Action. Quaker is a doing word. It is about seeking opportunities to serve our society, making tea and keeping the buildings standing and caring for each others’ health and well-being and taking care of all our resources; it is taking a proactive role in our local communities; it means playing a role in politics, in social witness, in showing how business and ethics can work together to make the world more peaceful, more sustainable, break out of the current mould. It means finding the paths you are meant to get involved in and jumping in with two left feet if that’s the only way to do it, rolling up your sleeves, getting muddy and tired and lost along the way and knowing you are doing it for all the right reasons. It is saying that faith without works or works without faith are both meaningless, as each informs, drives, sustains the other. It is saying that even when these ambitions are achingly out of reach, the very hope of trying is itself an action.

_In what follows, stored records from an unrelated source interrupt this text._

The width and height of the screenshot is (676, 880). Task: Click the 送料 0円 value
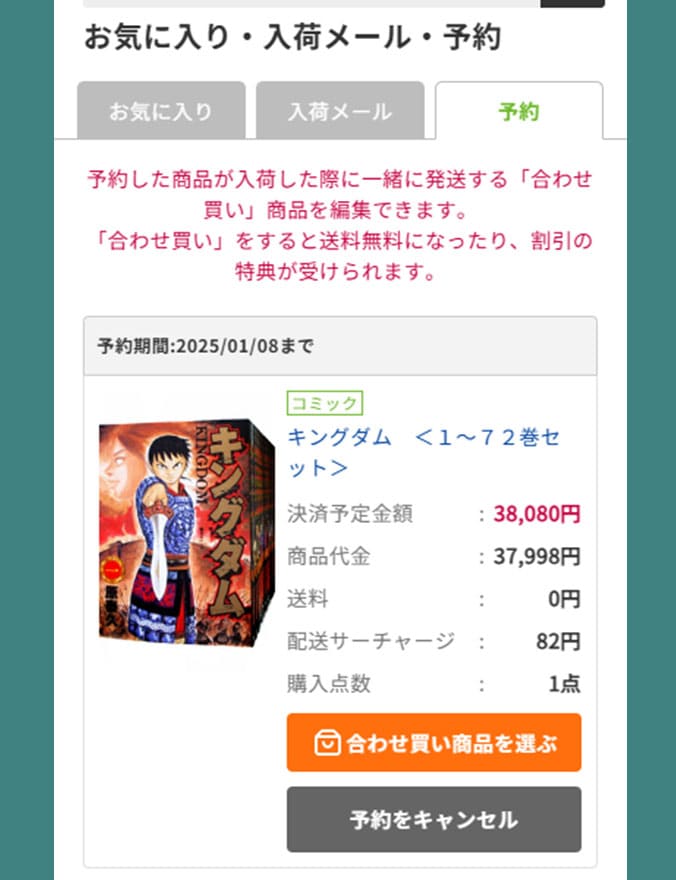[564, 599]
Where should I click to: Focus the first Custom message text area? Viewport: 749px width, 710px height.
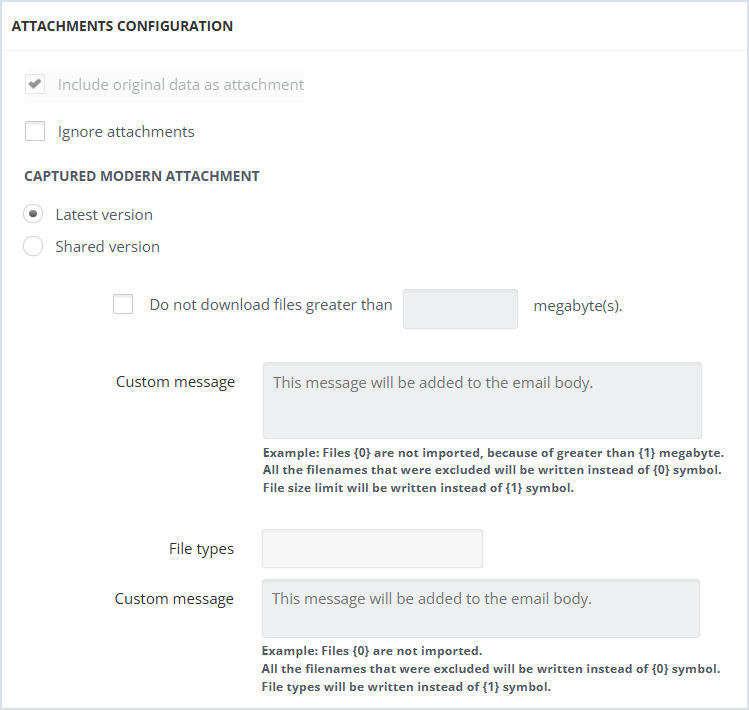pyautogui.click(x=482, y=400)
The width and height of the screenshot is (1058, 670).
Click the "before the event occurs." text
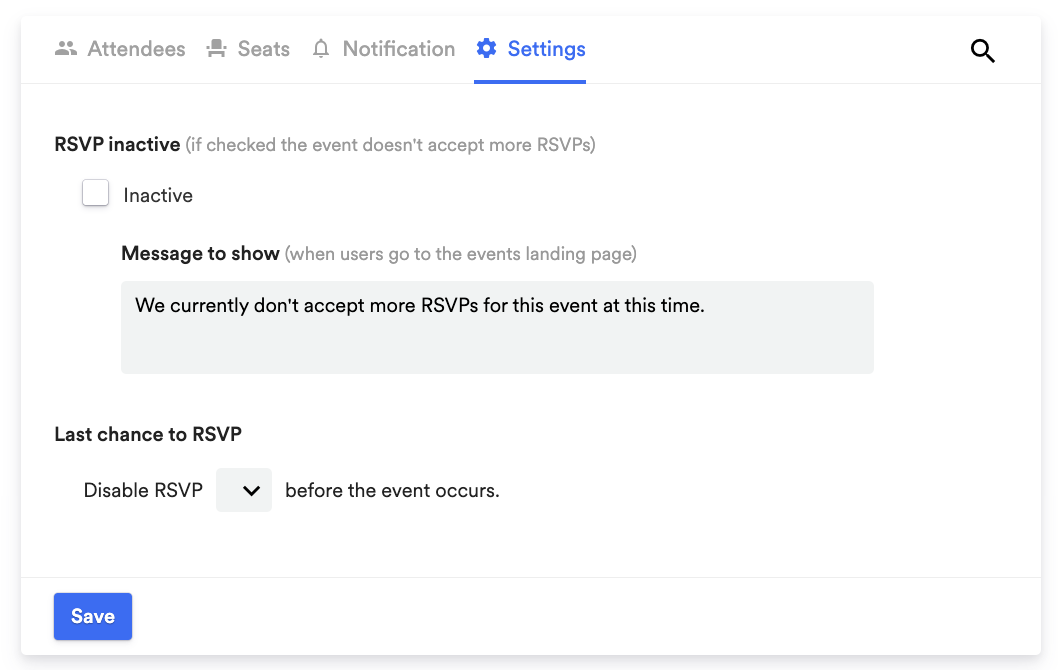point(392,491)
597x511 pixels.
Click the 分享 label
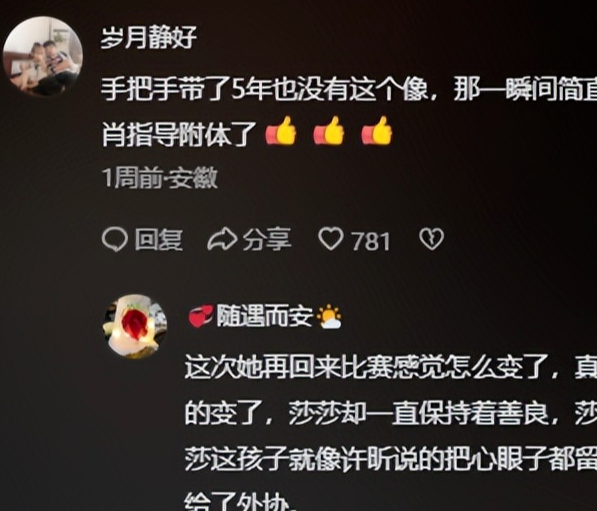click(267, 240)
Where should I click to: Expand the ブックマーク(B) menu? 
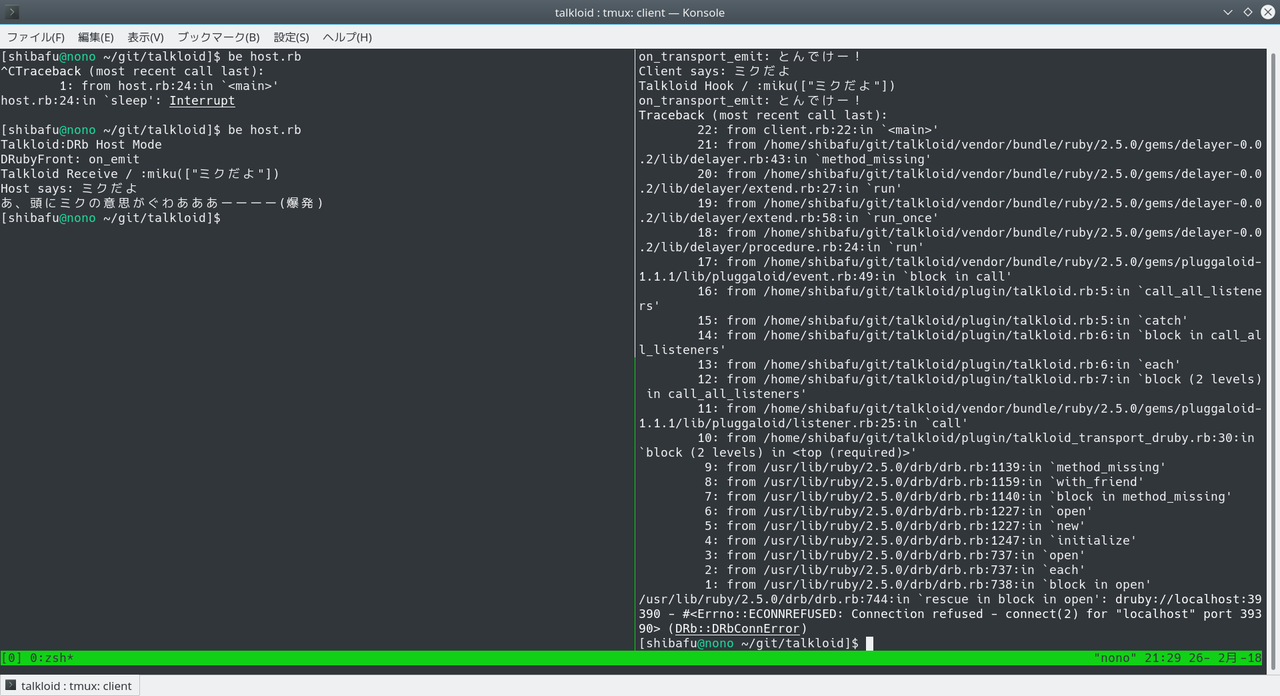coord(218,37)
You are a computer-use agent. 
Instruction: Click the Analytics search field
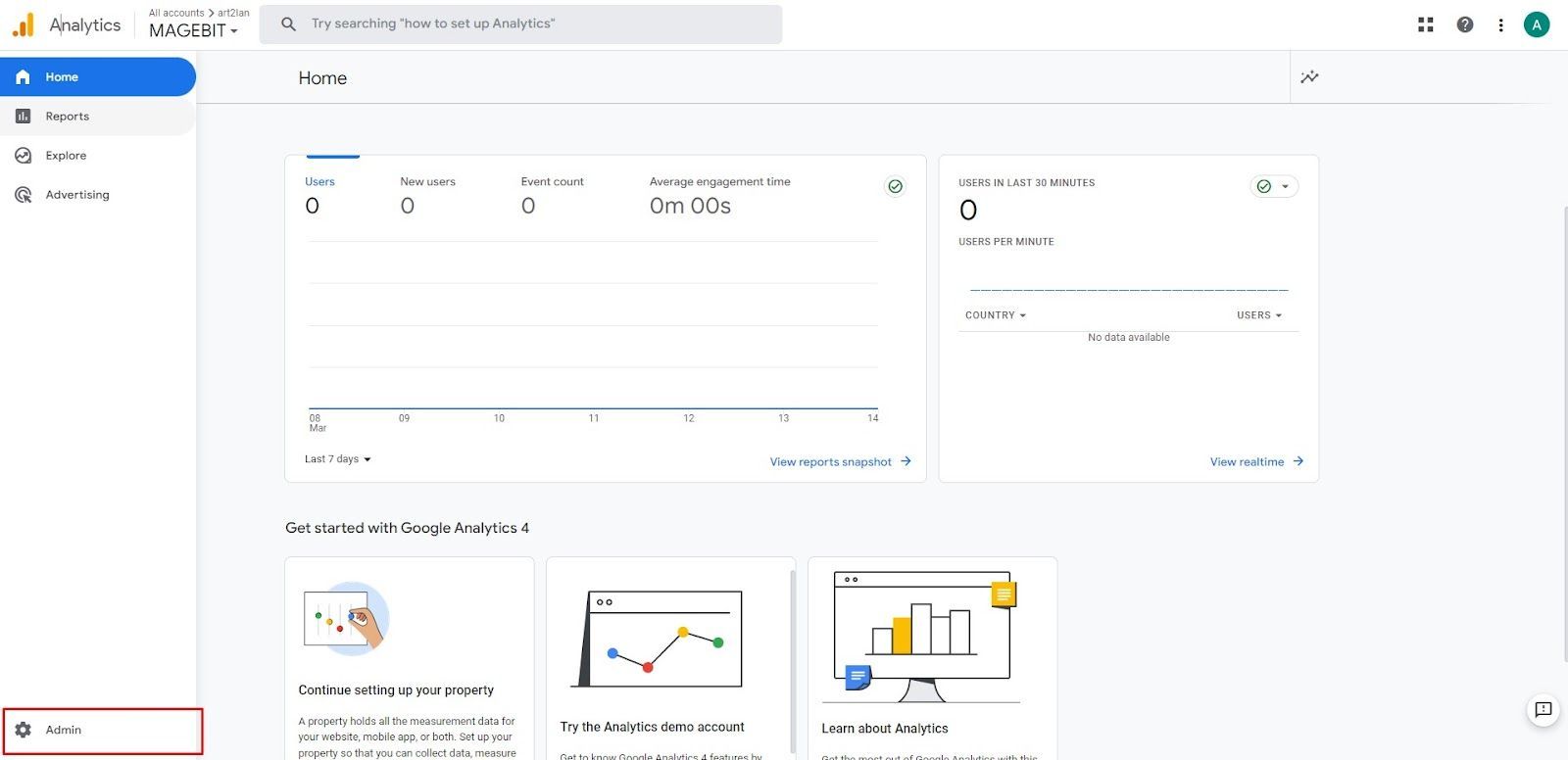[520, 24]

Are Quakers perfect? Of course not. A worshipping community is like any other kind of family. Some are full of light and love and silly in-joke moments. Some are filled with darkness, forbidding silences, fear of crossing the threshold because there is nothing left within them of the goodness they once aspired to. And most are somewhere in the middle, with times of brilliance, and times of apathy, and times when you can’t quite put your finger on what’s wrong, but somehow, everything is just uncomfortably askew. It’s in those trying moments that worship binds us together, striving to live God’s love in a world that really, really needs it. And it’s in the moments that we shake each others’ hands when we disagree, when we agree, when we celebrate and grieve and struggle together, that we are closest to Him.

*This has been, at various points, praying, moving house, teacher training, calling my Mum, and any number of other things at other times.